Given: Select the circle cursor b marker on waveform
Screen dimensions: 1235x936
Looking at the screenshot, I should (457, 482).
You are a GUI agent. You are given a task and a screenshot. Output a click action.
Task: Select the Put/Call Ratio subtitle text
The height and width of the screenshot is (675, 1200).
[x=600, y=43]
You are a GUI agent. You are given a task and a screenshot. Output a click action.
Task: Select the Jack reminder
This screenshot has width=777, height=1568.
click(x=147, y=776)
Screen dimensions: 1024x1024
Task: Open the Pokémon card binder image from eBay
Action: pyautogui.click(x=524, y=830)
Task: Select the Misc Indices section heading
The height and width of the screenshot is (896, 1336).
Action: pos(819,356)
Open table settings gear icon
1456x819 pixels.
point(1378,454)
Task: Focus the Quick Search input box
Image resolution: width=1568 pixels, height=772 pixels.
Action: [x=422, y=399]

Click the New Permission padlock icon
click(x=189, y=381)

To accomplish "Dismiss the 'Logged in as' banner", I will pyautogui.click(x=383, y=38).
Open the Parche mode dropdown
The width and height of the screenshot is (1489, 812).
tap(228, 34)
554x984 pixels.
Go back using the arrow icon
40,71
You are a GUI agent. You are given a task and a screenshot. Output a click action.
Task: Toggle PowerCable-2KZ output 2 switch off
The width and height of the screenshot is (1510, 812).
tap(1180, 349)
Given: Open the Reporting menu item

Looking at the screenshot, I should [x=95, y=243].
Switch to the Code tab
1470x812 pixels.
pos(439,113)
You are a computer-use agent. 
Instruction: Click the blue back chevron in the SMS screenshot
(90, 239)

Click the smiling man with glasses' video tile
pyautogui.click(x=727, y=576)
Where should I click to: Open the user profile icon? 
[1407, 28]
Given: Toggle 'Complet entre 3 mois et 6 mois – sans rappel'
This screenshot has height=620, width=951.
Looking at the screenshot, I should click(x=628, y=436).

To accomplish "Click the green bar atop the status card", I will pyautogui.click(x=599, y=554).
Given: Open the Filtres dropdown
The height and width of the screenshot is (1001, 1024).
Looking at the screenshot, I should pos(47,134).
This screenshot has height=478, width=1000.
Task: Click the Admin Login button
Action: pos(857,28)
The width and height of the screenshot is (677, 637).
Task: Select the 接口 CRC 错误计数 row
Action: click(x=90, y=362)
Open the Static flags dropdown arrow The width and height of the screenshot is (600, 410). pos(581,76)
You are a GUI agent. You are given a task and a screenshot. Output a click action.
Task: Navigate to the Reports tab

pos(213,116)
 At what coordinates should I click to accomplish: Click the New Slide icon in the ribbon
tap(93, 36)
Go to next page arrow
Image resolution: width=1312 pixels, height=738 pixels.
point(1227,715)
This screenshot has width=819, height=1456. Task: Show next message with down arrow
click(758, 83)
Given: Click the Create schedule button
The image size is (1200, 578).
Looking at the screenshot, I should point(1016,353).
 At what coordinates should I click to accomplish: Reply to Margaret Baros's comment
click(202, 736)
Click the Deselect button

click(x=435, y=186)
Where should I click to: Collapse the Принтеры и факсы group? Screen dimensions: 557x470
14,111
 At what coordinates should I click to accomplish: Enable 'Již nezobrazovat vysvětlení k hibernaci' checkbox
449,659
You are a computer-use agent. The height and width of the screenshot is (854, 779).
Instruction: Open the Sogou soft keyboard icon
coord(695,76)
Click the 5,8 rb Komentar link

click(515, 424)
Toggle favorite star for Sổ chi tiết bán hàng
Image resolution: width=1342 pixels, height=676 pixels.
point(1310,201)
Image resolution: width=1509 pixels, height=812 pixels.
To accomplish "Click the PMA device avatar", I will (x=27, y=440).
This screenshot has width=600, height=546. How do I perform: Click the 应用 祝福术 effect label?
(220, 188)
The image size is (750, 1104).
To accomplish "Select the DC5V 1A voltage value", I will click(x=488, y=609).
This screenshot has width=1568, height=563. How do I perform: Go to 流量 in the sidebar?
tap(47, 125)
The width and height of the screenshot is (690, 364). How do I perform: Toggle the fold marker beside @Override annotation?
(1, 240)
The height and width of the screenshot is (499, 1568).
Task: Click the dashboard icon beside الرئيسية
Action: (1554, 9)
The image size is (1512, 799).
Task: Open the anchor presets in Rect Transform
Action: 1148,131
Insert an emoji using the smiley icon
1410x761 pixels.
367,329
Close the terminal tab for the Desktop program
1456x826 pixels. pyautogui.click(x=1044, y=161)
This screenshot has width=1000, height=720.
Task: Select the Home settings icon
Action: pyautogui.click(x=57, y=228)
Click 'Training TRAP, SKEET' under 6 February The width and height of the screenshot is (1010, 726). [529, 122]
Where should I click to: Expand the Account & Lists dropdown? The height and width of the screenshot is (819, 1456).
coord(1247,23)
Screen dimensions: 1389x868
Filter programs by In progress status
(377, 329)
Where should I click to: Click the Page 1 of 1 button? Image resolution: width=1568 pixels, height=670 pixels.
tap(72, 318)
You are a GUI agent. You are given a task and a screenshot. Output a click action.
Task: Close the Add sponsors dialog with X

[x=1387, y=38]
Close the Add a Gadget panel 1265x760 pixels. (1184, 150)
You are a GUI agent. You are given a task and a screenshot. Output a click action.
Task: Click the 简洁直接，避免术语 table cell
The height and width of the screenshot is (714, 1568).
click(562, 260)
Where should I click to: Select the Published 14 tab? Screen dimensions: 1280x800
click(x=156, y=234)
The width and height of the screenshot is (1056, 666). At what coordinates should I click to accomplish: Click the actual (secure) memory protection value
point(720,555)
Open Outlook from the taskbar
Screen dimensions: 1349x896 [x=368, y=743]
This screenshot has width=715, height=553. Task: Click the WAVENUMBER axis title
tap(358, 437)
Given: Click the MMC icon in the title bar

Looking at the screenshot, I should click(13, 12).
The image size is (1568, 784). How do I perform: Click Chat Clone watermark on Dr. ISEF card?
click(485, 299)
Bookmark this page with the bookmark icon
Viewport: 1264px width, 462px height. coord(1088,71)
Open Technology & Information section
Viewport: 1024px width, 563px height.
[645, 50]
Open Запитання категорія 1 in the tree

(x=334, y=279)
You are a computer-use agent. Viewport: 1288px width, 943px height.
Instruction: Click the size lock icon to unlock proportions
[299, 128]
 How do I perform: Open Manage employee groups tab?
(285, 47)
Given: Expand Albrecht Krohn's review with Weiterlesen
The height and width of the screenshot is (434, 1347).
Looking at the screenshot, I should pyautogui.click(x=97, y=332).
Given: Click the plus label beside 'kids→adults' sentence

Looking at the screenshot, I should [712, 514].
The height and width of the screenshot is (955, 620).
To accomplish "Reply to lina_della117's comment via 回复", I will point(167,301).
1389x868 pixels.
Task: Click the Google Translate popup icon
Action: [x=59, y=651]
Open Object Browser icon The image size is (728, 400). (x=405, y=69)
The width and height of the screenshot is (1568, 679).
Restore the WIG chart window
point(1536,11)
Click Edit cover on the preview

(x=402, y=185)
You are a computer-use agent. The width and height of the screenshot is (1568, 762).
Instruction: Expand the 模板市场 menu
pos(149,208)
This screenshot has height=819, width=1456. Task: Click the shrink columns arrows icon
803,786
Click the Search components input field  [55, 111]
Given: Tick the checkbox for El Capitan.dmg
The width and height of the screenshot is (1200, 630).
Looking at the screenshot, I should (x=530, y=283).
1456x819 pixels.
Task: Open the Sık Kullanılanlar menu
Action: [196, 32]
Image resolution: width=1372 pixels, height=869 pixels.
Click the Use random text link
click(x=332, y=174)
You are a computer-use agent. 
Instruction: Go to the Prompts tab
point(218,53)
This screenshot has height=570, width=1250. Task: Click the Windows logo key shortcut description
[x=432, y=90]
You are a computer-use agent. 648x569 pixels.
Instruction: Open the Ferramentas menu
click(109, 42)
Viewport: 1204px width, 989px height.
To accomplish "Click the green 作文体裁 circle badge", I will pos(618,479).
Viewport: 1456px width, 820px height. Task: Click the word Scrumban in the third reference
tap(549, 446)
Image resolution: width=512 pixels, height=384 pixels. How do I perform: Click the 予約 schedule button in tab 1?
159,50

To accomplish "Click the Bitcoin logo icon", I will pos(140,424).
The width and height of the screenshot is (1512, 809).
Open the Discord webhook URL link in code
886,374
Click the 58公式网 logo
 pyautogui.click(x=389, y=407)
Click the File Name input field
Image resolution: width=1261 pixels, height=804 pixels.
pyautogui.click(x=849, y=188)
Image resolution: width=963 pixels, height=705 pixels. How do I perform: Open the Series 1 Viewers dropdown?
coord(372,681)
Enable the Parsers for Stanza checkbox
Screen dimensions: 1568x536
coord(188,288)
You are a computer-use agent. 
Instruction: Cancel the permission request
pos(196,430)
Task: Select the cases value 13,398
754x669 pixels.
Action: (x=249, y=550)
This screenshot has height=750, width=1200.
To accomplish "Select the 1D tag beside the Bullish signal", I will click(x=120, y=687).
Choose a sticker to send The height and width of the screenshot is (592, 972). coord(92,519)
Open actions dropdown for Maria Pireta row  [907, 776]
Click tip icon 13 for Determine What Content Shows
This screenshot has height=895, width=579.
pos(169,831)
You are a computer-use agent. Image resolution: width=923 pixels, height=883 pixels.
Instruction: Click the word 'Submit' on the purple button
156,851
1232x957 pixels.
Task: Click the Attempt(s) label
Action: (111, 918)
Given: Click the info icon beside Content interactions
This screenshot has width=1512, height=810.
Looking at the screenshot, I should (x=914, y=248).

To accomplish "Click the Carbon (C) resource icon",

> _GOAL OF THE EXERCISE_:
Please repeat the entries from the line that has "This screenshot has height=819, width=1456." through the line that has "pyautogui.click(x=389, y=407)", substituting "emblem" for "logo" and leaving everything else unchanged.

> _FULL RESPONSE_:
This screenshot has height=819, width=1456. Task: Click the shrink columns arrows icon
803,786
Click the Search components input field  [55, 111]
Given: Tick the checkbox for El Capitan.dmg
The width and height of the screenshot is (1200, 630).
Looking at the screenshot, I should (x=530, y=283).
1456x819 pixels.
Task: Open the Sık Kullanılanlar menu
Action: [196, 32]
Image resolution: width=1372 pixels, height=869 pixels.
Click the Use random text link
click(x=332, y=174)
You are a computer-use agent. 
Instruction: Go to the Prompts tab
point(218,53)
This screenshot has height=570, width=1250. Task: Click the Windows emblem key shortcut description
[x=432, y=90]
You are a computer-use agent. 648x569 pixels.
Instruction: Open the Ferramentas menu
click(109, 42)
Viewport: 1204px width, 989px height.
To accomplish "Click the green 作文体裁 circle badge", I will pos(618,479).
Viewport: 1456px width, 820px height. Task: Click the word Scrumban in the third reference
tap(549, 446)
Image resolution: width=512 pixels, height=384 pixels. How do I perform: Click the 予約 schedule button in tab 1?
159,50

To accomplish "Click the Bitcoin emblem icon", I will pos(140,424).
The width and height of the screenshot is (1512, 809).
Open the Discord webhook URL link in code
886,374
Click the 58公式网 emblem
 pyautogui.click(x=389, y=407)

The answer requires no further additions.